═════ STORED DATA ═════

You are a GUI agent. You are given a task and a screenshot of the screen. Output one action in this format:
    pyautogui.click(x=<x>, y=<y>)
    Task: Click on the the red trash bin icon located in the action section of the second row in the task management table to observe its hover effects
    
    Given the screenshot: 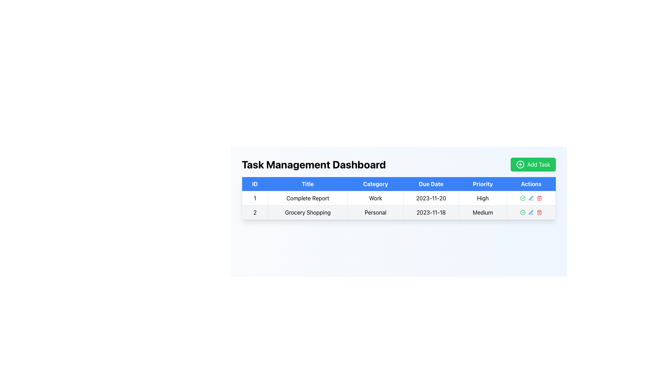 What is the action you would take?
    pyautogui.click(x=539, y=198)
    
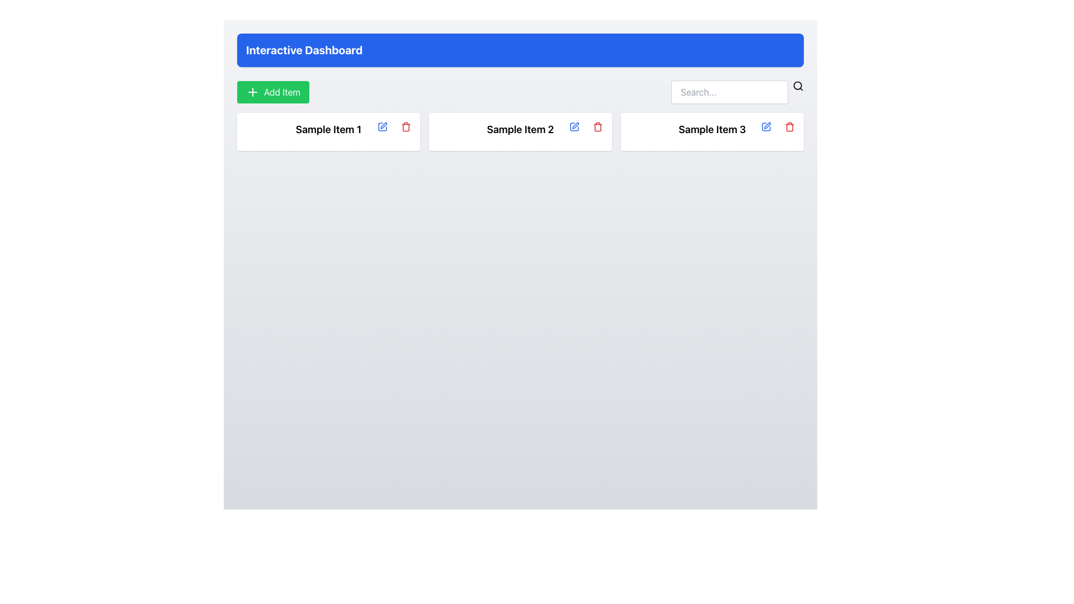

═════
═════ STORED DATA ═════

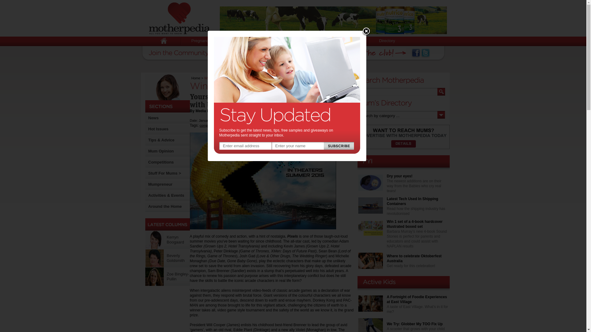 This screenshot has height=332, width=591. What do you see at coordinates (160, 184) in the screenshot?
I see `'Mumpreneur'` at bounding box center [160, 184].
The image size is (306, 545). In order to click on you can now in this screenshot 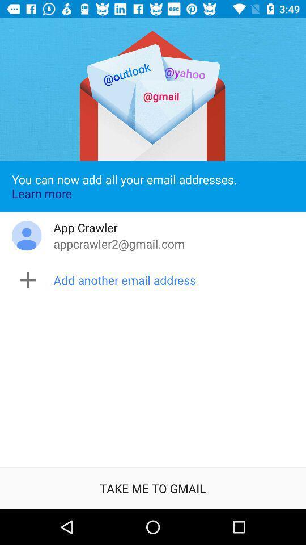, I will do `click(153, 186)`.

═════
═════ STORED DATA ═════

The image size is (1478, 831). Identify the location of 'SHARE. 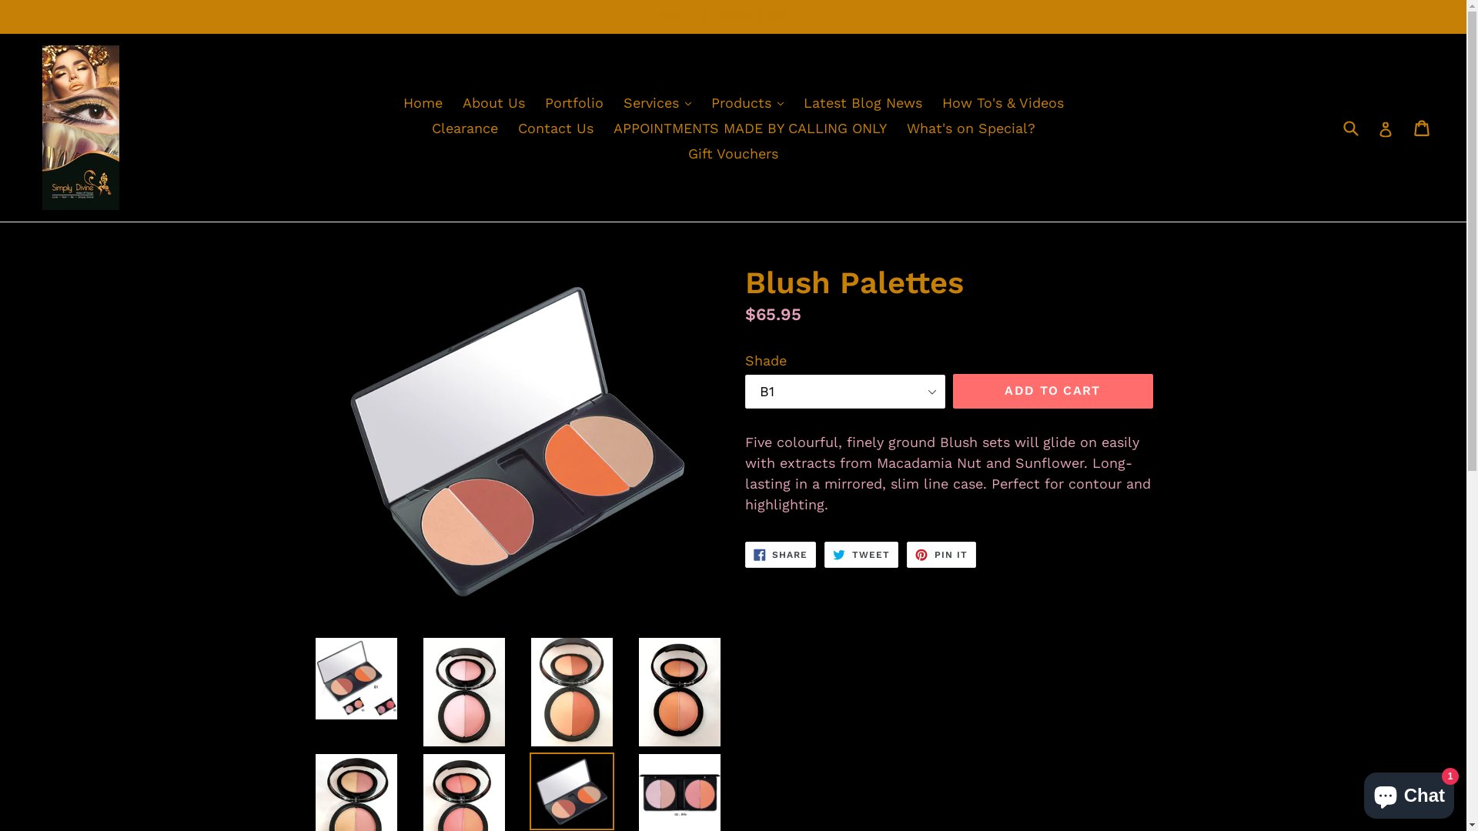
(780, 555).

═════

* DIRECTIONS *
Transcribe the lines starting at the one containing "The image size is (1478, 831)." and ending at the one containing "(780, 555).", with both of those lines included. Leave the pictures out of your copy.

* FINISHED EXERCISE *
The image size is (1478, 831). Identify the location of 'SHARE. 
(780, 555).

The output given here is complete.